Journos go prospecting for insights on the Rinefax

If you ever wanted proof of the continued relevance of the mainstream media, the acquisition of 12 percent of Fairfax Media's shares by mining magnate Gina Rinehart should convince you. There seems little doubt that Rinehart's move is motivated by a desire to influence government policy by working on the opinions of people living in the big cities of Australia's south-east. Fairfax operates two broadsheets here, the Sydney Morning Herald and Melbourne's The Age, among a large number of other media properties.

Since the announcement of the share buy yesterday, these newspapers have published several analyses. You only have to watch the video, featuring the Herald's senior business columnist Adele Ferguson, to get the gist. "There's a lot going on in terms of the mining tax, and the carbon tax," says Ferguson. "And she wants to make sure, given she owns some of the biggest iron ore tenements, that nothing goes wrong in that space."

She goes on to talk about Rinehart's low opinion of journalists, who in Rinehart's mind are "very left-wing", according to Ferguson. "There are a few journalists who she really respects, one of whom is Andrew Bolt," says Ferguson. "Another one is Alan Jones. They are the two people that stand out for her. Just about everybody else, she thinks, are too left-wing and really don't understand the need to push mining forward and give it tax breaks."

In The Age we have a piece by Clive Hamilton, a professor of public ethics at Charles Sturt University in Canberra who stood as a candidate for the Greens in a byelection in the federal seat of Higgins in 2009. Hamilton is equally blunt, saying that "If Gina Rinehart succeeds in getting a controlling interest in Fairfax Media ... the nation's political landscape will be changed." He goes on to list a slew of Rinehart's eminently regrettable policy foibles that reflect views evidently of long duration, since she "dropped out of the University of Sydney claiming the lecturers were communists". Hamilton gives us the names of those she trusts, and they echo ones included by Ferguson: Andrew Bolt and Alan Jones and Ray Hadley and Christopher Monckton and Ian Plimer and Hugh Morgan.
Hugh Morgan is prominent in [a lobby group Rinehart created, Australians for Northern Development and Economic Vision]. Morgan used to run Western Mining Corporation, but his enduring legacy is a series of right-wing groups he established or supported, including the H.R. Nicholls Society, which is dedicated to attacking trade unionism and expanding the power of employers.
Since taking a stake in Channel Ten, Rinehart has promoted a TV show for Andrew Bolt and she helped fund Monckton's Australian tour last year. She has used her money to advance her ideological interests and policy preferences. There is no reason why we should imagine that she will not try to do the same in the case of Fairfax.

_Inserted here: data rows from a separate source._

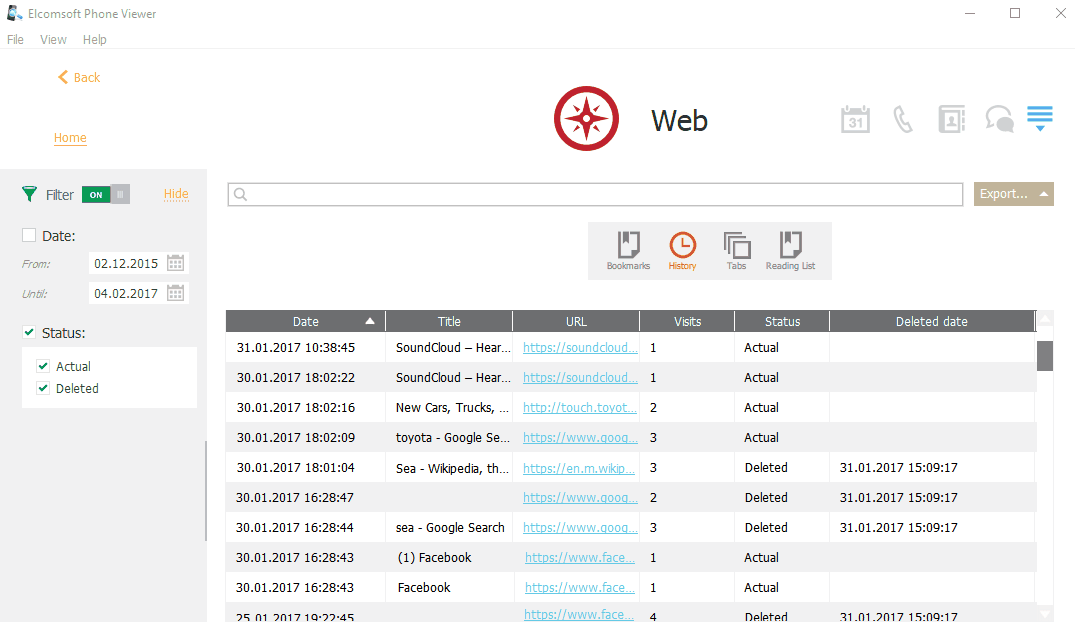Open the Calendar category icon
The width and height of the screenshot is (1075, 622).
(855, 120)
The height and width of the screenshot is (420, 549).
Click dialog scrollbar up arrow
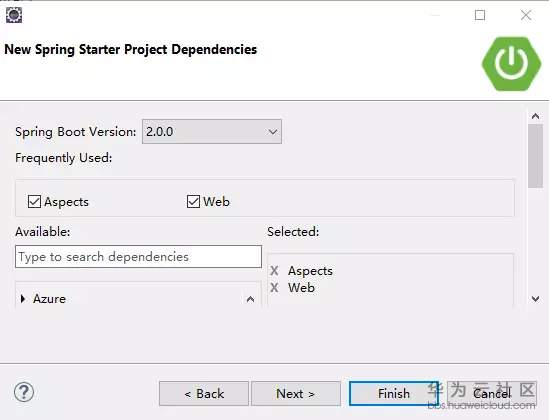pos(535,116)
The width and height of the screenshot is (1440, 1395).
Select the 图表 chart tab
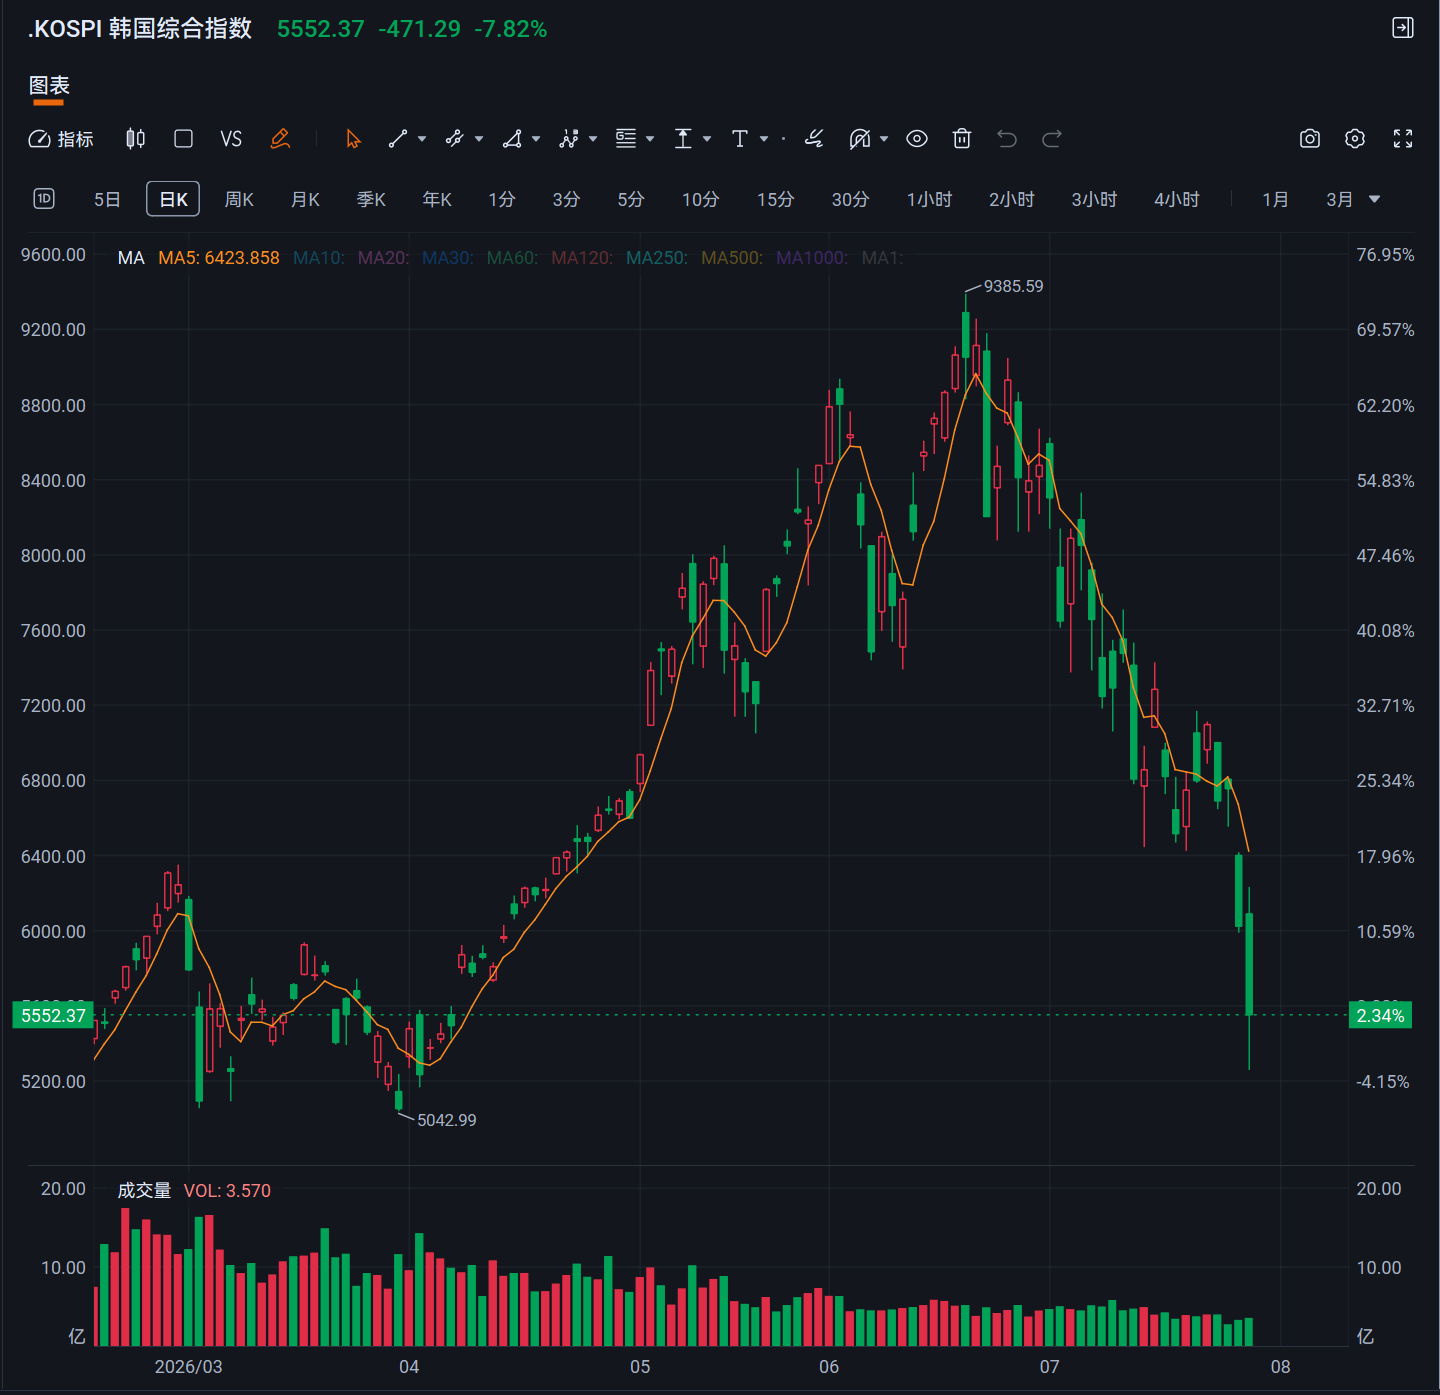pos(49,86)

But investigative journalist Paul Barry says that such fears are at least premature. He was interviewed on the radio by Eleanor Hall for the ABC's The World Today:
She'll definitely get a board position if she has 15 per cent. Whether that will allow her to dictate the policies of the paper I very much doubt, because it's not enough to control the paper. It's got a tradition of independence. It's got a very antsy staff, basically, and I think that she'll find that 15 per cent doesn't buy her what she's after.
...
She may think 15 per cent is going to buy her all the influence she wants; I would doubt that.